Core retail sales, excluding autos and gas stations, increased by 0.7% month-over-month, higher than the previous month’s 0.3%. The control group for core retail sales also posted a 0.7% increase, up from 0.3% in the previous period.
Overall, consumer spending in the U.S. remains robust. According to a Federal Reserve research, this strength is likely being driven by higher spending among middle- and upper-income groups.
The report noted that during the pandemic, loose monetary policy and subsequent government subsidies boosted the spending power of all income groups, especially lower-income households. However, since mid-2021, spending patterns have diverged. Middle- and upper-income groups have been able to maintain or even increase their average real spending, while lower-income groups have seen a decline. As of August 2024, average spending by higher-income groups had grown by 16.7%, while lower-income groups saw only a 7.9% increase.
(Source: Federal Reserve, TrendForce)
Insights
Last week, Chinese stocks declined as the absence of new fiscal stimulus measures weighed on the market, with the CSI 300 Index dropping by 3.3%. In contrast, the U.S. S&P 500 Index continued to hit new highs, buoyed by gains across various sectors. In the bond market, easing concerns about the economy pushed the U.S 10-year Treasury yield back above 4%, while the spread between 10-year and 2-year Treasury yields widened to around 13 basis points. The U.S. Dollar Index also edged up slightly to approximately 103.
U.S. CPI:
The September CPI rose 2.4% year-over-year (previously 2.5%), slightly above market expectations of 2.3%, but still the lowest level since February 2021. This increase primarily reflected higher prices for apparel, medical services, and transportation services.
Meanwhile, rent inflation, which is closely watched by the Federal Reserve, rose 4.8% year-over-year (previously 5.0%), while owners’ equivalent rent increased 5.2% (previously 5.4%), both continuing their gradual decline.
U.S. Michigan Consumer Sentiment Index:
The preliminary reading for the October University of Michigan Consumer Sentiment Index came in at 68.9, down 1.2 from September. The report showed that consumer optimism about the current economic situation was up 8% compared to the same period last year, although dissatisfaction with high prices remains.

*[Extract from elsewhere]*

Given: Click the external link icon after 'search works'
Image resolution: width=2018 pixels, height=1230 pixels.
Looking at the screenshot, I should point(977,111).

Optimism about business prospects reached its highest level in six months, but confidence in personal finances, both current and future, showed slight declines. With the presidential election approaching, some consumers are finding it difficult to make long-term economic forecasts.
U.S. Retail Sales (10/17):
September employment data showed that the labor market remains balanced, while services PMI continued to expand, reflecting the resilience of the service sector in supporting U.S. consumption and employment. The market currently expects September retail sales to show a year-over-year decline to 1.8% (previously 2.1%) due to last year’s high base, but strong consumer resilience is likely to support a monthly increase of 0.3% (previously 0.1%).
Eurozone Monetary Policy Meetings (10/17):
For the first time, the Eurozone’s September Harmonised Index of Consumer Prices (HICP) fell below the 2% target range. With the region’s economy weakening and several central bank officials expressing support for a rate cut, the market expects the European Central Bank to lower rates by 25 basis points in October, with a further 25 basis point cut anticipated in December.
China GDP (10/18):
Recent monthly data for China’s industrial output, retail sales, and fixed asset investment have all continued to decline. The market expects China’s third-quarter GDP to grow by 4.6% (previously 4.7%) due to weak demand, making the 5% annual growth target increasingly challenging to achieve.